Process multiple audio files at once.

In [None]:
# Batch transcribe all audio files in a folder
from pathlib import Path
import time
from whisper.utils import get_writer

INPUT_FOLDER = Path("recordings")
EXTENSIONS = [".m4a", ".mp3", ".wav", ".flac"]

# Find all audio files
audio_files = [f for f in INPUT_FOLDER.iterdir() 
               if f.suffix.lower() in EXTENSIONS]

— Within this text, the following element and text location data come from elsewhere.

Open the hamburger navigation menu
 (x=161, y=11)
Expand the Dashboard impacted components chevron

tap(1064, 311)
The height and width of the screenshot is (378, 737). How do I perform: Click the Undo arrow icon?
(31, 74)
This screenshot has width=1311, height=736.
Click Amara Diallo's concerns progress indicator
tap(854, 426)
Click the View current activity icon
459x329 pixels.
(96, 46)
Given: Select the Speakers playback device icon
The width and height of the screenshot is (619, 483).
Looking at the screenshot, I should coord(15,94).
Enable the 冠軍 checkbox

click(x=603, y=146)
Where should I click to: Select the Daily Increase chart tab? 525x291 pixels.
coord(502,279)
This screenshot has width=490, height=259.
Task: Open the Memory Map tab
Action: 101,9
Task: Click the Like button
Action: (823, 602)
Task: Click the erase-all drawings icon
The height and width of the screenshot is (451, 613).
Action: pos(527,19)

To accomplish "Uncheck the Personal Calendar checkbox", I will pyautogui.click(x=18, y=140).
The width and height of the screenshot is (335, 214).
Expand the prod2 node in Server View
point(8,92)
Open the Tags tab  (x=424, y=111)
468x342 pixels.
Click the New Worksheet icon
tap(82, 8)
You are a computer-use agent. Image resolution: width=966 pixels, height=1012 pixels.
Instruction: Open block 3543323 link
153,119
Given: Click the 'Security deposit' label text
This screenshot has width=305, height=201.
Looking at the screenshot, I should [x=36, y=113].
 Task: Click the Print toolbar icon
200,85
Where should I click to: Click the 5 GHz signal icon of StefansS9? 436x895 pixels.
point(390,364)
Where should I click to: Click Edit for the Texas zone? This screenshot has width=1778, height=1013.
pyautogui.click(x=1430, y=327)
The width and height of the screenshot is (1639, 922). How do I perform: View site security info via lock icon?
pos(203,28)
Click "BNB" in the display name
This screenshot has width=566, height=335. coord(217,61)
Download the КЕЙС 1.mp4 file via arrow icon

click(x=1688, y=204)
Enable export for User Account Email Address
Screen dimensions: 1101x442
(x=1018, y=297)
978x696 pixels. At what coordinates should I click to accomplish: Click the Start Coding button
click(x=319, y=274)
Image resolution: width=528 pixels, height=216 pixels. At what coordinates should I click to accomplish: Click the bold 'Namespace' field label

print(f"Found {len(audio_files)} audio files:")
for f in audio_files:
    print(f"  - {f.name}")

In [None]:
# Process each file (run this cell to start batch transcription)
for i, audio_file in enumerate(audio_files, 1):
    print(f"\n[{i}/{len(audio_files)}] {audio_file.name}")
    print("-" * 50)
    
    # Skip if already transcribed
    txt_file = audio_file.with_suffix(".txt")
    if txt_file.exists():
        print("  Already transcribed, skipping...")
        continue
    
    start = time.time()
    result = model.transcribe(str(audio_file), language="en")
    elapsed = time.time() - start
    
    # Save all formats
    for fmt in ["txt", "srt", "json"]:
        writer = get_writer(fmt, str(INPUT_FOLDER))
        writer(result, str(audio_file), {})
    
    print(f"  Done in {elapsed:.1f}s")
    print(f"  Preview: {result['text'][:100]}...")

print("\n" + "=" * 50)
print("Batch transcription complete!")